Igualdade na letra, desigualdade factual


Em “Judicialização, ativismo judicial e legitimidade democrática”, Luíz Roberto Barroso interpreta a Judicialização, enquanto prática decisória do Poder Judiciário sobre estigmas abarcados pelos poderes Legislativo e Executivo; e o conceito de Ativismo Jurídico, que nos remete à interpretação constitucional extensiva, de modo a preencher lapsos dos demais poderes sobre dadas questões e proporcionar que princípios fundamentais alcancem o caso concreto. A crescente atuação do STF por essas duas vertentes pode ser verificada em casos como o casamento homoafetivo, o aborto de anencéfalos, o direito à saúde e, não diferente, as cotas raciais. 
Em manifesta objeção à política de cotas raciais, ação afirmativa aprovada pelo Congresso Nacional e sancionada pela Presidente, o partido Democratas apresentou a ADPF 186 - Arguição de Descumprimento de Preceito Fundamental -, estendendo a questão ao âmbito judiciário. Invocando citação notoriamente descontextualizada de Martin Luther King - que nos leva a crer, veja só, que o líder do movimento negro seria contrário à política de reparo social que garante espaço a negros no Ensino Superior -, a Arguição segue alegando a violação de uma série de artigos da Constituição, que versam sobre desigualdade de tratamento, discriminação racial, proporcionalidade e igualdade de condição de acesso ao ensino. 
Esqueceu-se, todavia, que o "acesso ao ensino segundo a capacidade de cada um" (fl. 3) abarca instrumentos e condições materiais necessários à construção da "capacidade", que no contexto brasileiro são, no mínimo, discrepantes. Esqueceu-se que não há espaço para igualdade material no ambiente meritocrata de onde, historicamente, os negros estão fora.
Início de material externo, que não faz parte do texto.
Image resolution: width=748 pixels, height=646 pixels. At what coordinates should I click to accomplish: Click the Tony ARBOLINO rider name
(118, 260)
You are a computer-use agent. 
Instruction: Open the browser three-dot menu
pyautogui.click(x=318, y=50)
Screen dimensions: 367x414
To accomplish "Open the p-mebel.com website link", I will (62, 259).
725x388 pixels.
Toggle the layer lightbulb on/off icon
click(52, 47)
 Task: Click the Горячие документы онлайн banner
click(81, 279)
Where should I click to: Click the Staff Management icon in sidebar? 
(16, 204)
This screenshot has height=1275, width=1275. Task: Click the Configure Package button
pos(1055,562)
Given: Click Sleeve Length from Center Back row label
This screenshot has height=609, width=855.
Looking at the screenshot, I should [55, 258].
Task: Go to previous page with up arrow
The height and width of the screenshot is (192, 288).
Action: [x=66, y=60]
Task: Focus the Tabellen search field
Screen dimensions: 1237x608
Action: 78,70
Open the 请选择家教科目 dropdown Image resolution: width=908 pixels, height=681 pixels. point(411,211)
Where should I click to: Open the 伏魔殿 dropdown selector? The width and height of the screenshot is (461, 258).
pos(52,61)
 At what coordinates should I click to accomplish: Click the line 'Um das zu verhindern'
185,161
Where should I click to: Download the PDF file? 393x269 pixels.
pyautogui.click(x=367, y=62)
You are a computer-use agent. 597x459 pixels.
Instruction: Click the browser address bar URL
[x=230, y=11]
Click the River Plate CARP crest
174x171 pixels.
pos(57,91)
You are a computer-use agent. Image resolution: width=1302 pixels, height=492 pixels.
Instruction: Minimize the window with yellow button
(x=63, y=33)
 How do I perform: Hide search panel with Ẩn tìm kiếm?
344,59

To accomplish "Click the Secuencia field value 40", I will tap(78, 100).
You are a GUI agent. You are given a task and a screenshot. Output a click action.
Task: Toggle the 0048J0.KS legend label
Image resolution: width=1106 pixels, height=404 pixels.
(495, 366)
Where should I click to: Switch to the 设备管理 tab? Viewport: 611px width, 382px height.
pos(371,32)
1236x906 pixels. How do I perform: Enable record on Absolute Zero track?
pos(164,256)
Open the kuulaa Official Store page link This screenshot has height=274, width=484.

Alegar que, pelo princípio de defesa das minorias, deve-se instituir também cotas para "obesos, baixos e carecas" (fl. 28) é um desprezo ao histórico de marginalização negra, opressão e luta por reconhecimento e equidade. Esqueceu-se propositalmente, porque expresso no texto, da diferença entre raças: bradar que "raças não existem" não diminui as diferenças práticas, nem mitiga o preconceito cotidiano. 
Nesse sentido, a judicialização da questão, bem como o implemento do ativismo judiciário por parte do STF, ao invocar princípios e normas gerais e direitos fundamentais, foi ao encontro da proposta dos demais Poderes, entendendo que disciplinas jurídicas distintas devem ser ajustadas - e servir de ajuste - às desigualdades fáticas existentes.